Amnesty International backed the claims of hypocrisy and called for Poland to extend the same treatment it offered Ukrainians to the migrants who crossed the Belarusian border, stating, “This violent and degrading treatment stands in stark contrast to the warm welcome Poland is offering to displaced people arriving from Ukraine. The behaviour of the Polish authorities smacks of racism and hypocrisy. Poland must urgently extend its admirable compassion for those entering the country from Ukraine to all those crossing its borders to seek safety.”

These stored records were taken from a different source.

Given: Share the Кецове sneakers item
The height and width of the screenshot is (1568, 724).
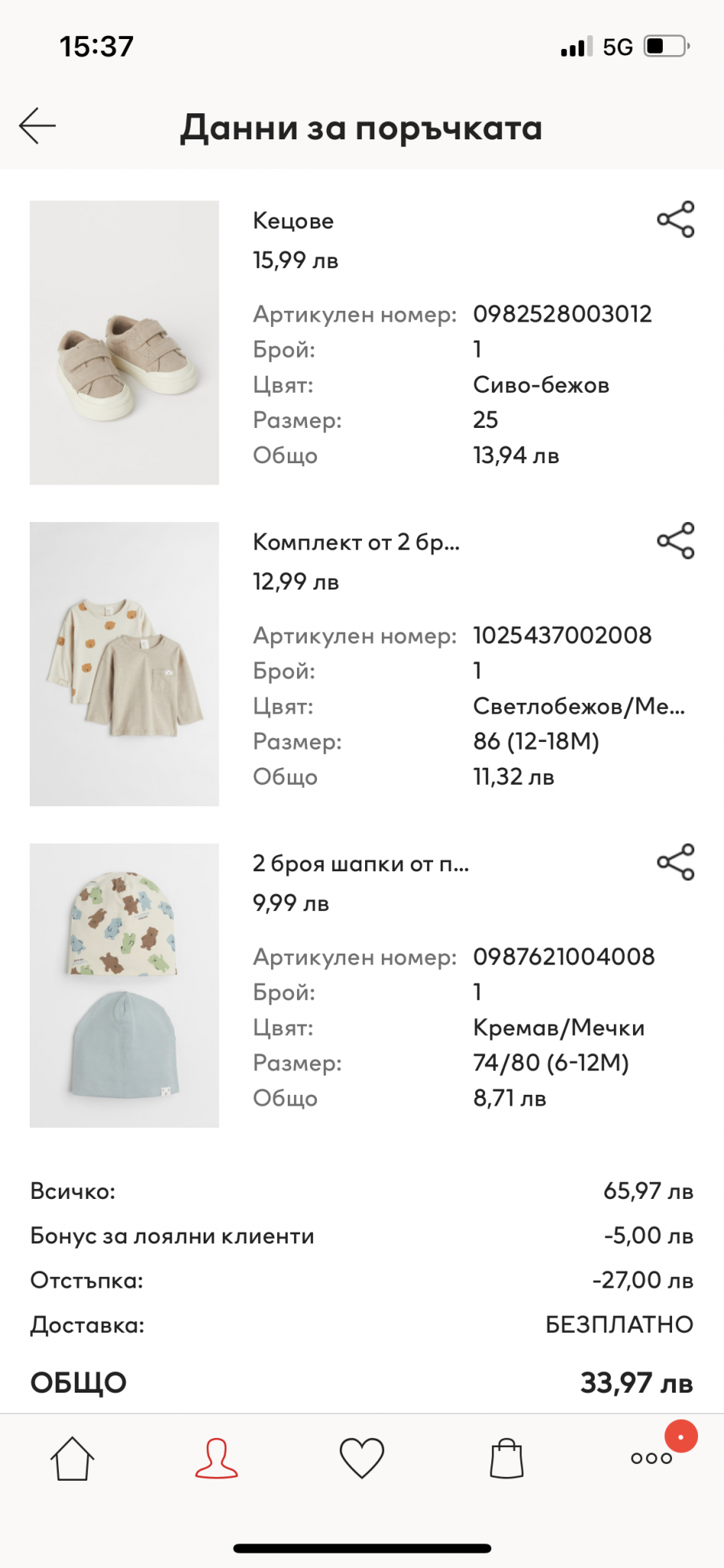Looking at the screenshot, I should [x=676, y=220].
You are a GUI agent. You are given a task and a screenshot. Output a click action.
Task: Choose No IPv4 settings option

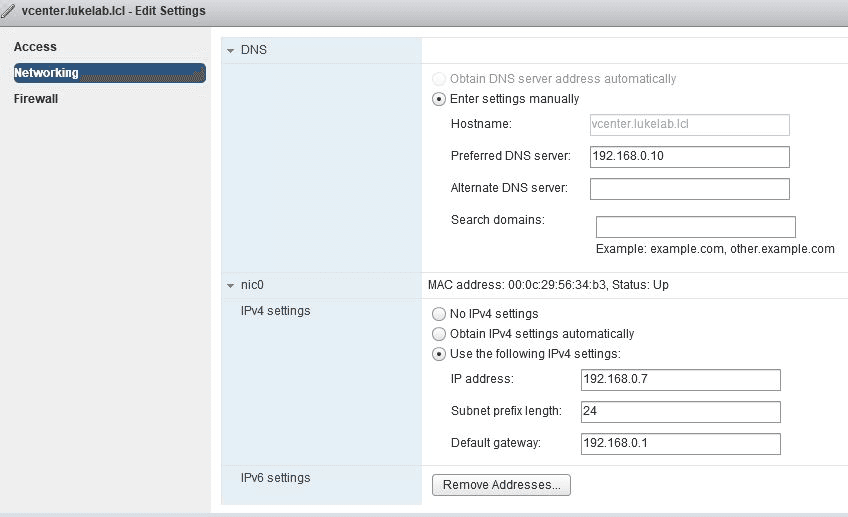tap(439, 314)
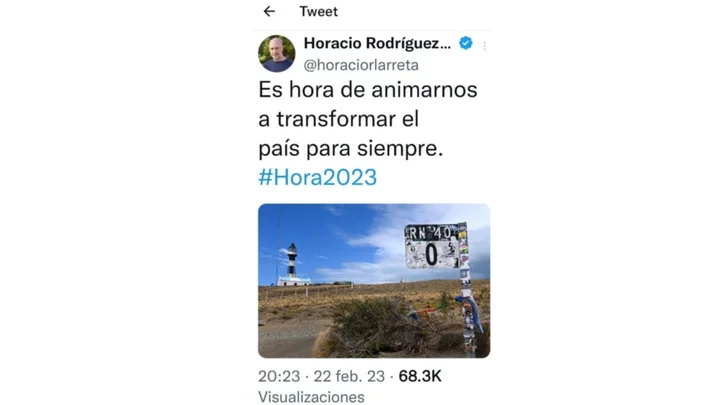Click the display name Horacio Rodríguez…
Image resolution: width=723 pixels, height=405 pixels.
[377, 43]
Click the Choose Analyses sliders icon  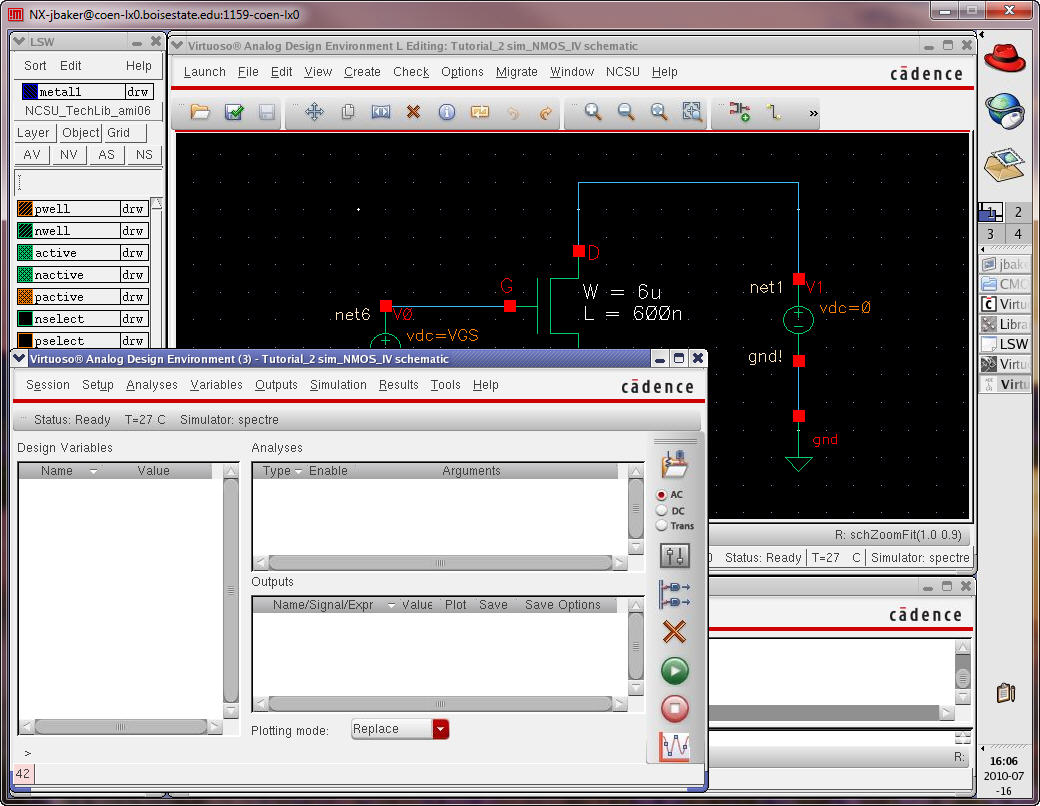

Evidently, Poland’s response to the influx of migrants from its eastern neighbor has been less than satisfactory. Human rights abuses, international law violations, and a racially motivated preference towards Ukrainian refugees have laid bare the systemic faults that pervade Poland’s immigration systems. While Belarus, Lithuania and Latvia have all also had unbecoming responses and taken questionable action against Middle Eastern refugees, Poland remains the largest perpetrator of these hypocritical behaviors. Even as the War in Ukraine rages on and more families are forced to seek asylum following the destruction of their towns and cities by Russian missiles, Poland cannot continue to solely offer them protection while turning away others who also face life-threatening situations in their own countries. Further, the 2021-2022 Poland-Belarus border crisis has shown that human rights violations and political hypocrisy in Eastern Europe are not confined to Russia and Ukraine. Even as Putin’s war continues to draw the attention of international media—and undoubtedly accounts for an overwhelming majority of the international law and human rights violations occurring in Eastern Europe in 2022—the lives and experiences of those made into political pawns by Vladimir Putin and Alexander Lukashenko cannot fly under the radar. Both Poland and Belarus’s actions warrant immediate and extensive investigation by United Nations and European Union officials, and the evidence they find—along with the testimonies from migrants that have already surfaced—must be used to swiftly bring these perpetrators to justice.